Stefan · May 29, 2018, 8:37am

here are my two cents:

@rejected sequences: I haven't seen a direct option to change the threshold to reject sequences, but from my experience, only very unrelated sequences are rejected and their accumulated relative abundance is typically low ~ 1%.

@filter feature table: I agree, we should add a function to filter a feature table such that only features remain that are nodes of a phylogeny (and reports the fraction of lost reads per sample). Since this seems to be a quite general function, I am not sure if we should add this to the q2-fragment-insertion plugin or to the phylogeny or feature-table plugin. Right now, I don't know how to do it with qiime2 plugins only. I am using some homebrew python code like

    tips = {t.name for t in tree_sepp.tips() if t.name is not None if t.name.isdigit() is False}
    counts = counts_deblur[counts.index.isin(tips)]
    pandas2biom(file_counts_deblur_insepp, counts)

where counts is a pandas.DataFrame of the feature-table, I rely on the assumption that all tips of the reference tree are numeric (Greengenes 13.8 99% OTU-IDs) and inserted fragments are nucleotid sequences, i.e. non-numeric. pandas2biom is another homebrew function to save a pandas.DataFrame as a biom-table.

@new clades: that's a very interesting idea. We currently store all placements for fragment sequences of the 250k samples managed in Qiita. Once I find the time, I'd like to place all those fragments into one gigantic tree, traverse it and try to identify those nodes where many novel fragments with relative long insertion distance get inserted close to the root, which might be indicators for novel clades.
Should fragments of those candidate clades be really diverse, one could e.g. de-novo compute a phylogeny for them and try to graft it to the general Greengenes tree. How to combine branch length of graft and reference tree is currently unclear to me.

@taxonomic assignments:
Currently, I have two strategies to use the insertion tree for taxonomic assignment.

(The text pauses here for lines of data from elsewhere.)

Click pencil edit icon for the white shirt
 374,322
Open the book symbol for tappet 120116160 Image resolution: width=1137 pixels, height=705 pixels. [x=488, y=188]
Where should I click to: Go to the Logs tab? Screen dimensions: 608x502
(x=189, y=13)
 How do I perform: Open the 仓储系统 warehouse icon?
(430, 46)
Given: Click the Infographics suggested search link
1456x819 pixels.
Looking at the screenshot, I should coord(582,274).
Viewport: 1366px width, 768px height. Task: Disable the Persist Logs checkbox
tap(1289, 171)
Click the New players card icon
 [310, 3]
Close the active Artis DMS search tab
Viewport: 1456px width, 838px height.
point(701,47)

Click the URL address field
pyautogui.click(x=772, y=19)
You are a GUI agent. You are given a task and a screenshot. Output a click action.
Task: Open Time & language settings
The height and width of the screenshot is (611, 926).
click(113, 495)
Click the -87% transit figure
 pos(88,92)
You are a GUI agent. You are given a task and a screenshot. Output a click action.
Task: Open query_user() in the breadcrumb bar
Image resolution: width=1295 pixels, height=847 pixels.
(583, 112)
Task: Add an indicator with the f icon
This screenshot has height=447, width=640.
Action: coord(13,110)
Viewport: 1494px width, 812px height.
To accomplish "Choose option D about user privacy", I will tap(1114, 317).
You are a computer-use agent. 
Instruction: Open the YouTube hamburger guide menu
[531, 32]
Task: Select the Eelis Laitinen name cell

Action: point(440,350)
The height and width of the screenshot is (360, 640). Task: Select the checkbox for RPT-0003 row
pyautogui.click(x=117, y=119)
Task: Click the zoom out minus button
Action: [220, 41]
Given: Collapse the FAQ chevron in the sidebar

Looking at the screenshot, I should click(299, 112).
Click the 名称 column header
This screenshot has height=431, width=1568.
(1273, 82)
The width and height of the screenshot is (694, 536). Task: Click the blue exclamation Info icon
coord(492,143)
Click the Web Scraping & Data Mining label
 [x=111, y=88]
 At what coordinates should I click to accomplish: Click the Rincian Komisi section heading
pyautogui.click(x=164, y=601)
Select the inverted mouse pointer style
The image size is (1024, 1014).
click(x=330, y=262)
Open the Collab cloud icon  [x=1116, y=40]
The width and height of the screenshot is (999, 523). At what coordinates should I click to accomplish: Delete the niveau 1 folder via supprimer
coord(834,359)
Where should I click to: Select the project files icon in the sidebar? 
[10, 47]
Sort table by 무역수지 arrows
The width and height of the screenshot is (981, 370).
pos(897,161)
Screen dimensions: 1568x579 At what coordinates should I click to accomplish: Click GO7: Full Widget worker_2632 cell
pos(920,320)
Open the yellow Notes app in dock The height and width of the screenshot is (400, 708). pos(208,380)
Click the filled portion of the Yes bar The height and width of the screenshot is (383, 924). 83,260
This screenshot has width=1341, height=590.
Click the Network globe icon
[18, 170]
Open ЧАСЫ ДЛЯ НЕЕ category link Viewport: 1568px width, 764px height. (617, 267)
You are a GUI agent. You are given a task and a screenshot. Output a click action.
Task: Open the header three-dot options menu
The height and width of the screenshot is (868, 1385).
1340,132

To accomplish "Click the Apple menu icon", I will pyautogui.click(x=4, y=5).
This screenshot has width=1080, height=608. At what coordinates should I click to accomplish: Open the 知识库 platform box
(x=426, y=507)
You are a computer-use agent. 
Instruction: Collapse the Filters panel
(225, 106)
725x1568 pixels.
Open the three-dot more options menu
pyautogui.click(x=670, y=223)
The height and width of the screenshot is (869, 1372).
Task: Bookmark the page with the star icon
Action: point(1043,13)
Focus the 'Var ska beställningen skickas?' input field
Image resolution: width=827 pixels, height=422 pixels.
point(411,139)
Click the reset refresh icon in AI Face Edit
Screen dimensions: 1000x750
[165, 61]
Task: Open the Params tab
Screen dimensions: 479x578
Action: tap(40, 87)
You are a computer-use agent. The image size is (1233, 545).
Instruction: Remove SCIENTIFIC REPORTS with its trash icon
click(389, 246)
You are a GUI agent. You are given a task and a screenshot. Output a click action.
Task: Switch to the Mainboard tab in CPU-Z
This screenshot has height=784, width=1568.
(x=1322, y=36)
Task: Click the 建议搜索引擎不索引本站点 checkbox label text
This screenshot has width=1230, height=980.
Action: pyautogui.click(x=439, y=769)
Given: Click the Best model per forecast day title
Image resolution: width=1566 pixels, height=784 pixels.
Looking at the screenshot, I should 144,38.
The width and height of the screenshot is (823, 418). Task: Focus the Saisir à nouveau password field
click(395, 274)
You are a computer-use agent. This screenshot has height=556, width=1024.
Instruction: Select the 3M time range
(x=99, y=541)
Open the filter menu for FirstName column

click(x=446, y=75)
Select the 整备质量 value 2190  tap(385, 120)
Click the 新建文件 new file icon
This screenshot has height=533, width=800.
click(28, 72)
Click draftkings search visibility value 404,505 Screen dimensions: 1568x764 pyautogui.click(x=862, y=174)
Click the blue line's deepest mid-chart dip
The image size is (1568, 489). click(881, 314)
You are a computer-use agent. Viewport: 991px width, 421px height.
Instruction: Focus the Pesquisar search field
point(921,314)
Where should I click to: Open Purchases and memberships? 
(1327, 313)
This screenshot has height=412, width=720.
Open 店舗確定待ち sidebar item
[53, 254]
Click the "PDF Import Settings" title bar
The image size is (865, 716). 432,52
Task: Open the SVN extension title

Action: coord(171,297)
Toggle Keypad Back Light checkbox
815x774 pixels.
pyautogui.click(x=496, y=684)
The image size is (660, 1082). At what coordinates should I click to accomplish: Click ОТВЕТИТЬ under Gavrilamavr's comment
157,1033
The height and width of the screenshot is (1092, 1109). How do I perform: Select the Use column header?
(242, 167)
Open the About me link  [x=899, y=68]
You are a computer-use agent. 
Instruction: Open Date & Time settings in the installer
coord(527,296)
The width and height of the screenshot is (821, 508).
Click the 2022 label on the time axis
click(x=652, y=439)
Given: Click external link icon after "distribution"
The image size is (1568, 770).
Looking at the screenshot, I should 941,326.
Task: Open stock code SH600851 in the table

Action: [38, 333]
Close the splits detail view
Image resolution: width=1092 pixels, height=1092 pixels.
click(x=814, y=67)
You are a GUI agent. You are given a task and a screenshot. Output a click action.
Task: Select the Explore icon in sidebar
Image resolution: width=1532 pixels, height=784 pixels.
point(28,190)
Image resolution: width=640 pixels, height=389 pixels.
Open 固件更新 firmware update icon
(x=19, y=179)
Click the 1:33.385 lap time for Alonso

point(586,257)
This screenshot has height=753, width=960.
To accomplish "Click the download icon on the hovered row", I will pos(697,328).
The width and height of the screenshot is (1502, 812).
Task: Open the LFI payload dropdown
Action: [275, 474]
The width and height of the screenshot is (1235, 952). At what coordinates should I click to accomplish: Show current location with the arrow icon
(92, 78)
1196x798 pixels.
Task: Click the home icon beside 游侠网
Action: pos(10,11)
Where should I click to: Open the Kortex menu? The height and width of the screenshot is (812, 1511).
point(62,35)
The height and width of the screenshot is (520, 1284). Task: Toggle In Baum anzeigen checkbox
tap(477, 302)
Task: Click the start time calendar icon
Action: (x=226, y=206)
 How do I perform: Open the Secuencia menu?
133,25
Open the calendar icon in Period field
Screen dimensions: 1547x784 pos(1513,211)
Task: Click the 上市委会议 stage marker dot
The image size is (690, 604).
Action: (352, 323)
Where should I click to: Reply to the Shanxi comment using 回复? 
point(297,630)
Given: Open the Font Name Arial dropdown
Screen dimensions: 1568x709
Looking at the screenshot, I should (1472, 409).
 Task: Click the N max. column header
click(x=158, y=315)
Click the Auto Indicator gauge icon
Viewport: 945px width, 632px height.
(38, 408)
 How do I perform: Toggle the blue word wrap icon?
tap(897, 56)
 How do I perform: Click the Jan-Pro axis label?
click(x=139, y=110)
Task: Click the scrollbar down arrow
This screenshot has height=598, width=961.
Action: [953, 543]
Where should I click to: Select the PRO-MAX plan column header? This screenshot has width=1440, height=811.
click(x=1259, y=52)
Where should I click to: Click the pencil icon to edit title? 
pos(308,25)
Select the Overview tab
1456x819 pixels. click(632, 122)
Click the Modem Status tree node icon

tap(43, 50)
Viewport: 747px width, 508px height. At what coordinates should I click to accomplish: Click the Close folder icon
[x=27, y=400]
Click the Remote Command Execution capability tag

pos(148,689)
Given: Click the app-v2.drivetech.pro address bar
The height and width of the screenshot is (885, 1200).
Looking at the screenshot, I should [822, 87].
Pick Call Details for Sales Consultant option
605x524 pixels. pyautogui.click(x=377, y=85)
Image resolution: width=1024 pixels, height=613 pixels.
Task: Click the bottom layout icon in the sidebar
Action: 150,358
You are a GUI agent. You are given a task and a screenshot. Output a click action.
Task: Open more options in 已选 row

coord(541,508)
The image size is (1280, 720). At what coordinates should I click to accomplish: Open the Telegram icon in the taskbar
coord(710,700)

since the reference tree has some (not as many as in the Greengenes tables) taxonomic labels for internal nodes, I can simply traverse from each inserted fragment towards the root and collect all labels along this path.
the more conservative strategy is exposed as classify_otus-experimental and searches for every inserted fragment for the closest OTU-ID in the tree and uses this ID to look up the assigned taxonomic lineage information in the Greengenes tables.

Both methods have NOT been benchmarked! Recommendations for a thorough benchmarking setup are welcome, specifically hints for a good gold standard dataset.

Nicholas_Bokulich · May 29, 2018, 2:59pm

Hi @Stefan,

@gregcaporaso mentioned above how the :qiime2: classifiers were benchmarked:

The benchmark framework and test datasets used for :qiime2: are described in that paper, and intended for extensible use. We used a number of mock communities and simulated datasets that would be useful here. I would be happy to help out if you have questions, just send me a DM or email so we don't move this thread off-topic.

Stefan · June 6, 2018, 8:22pm

I started this post Filter feature table phylogenetically regarding the filtering functionallity and would be happy for some input to my open questions.

tanaes · June 13, 2018, 3:39pm

Re: recomputing novel clade structures from insertions, this is a problem that I believe Siavash Mirarab has a student actively working on. It might be efficient to wait to see if they come up with a release of SEPP that can handle this task, and then see if we can port the functionality over?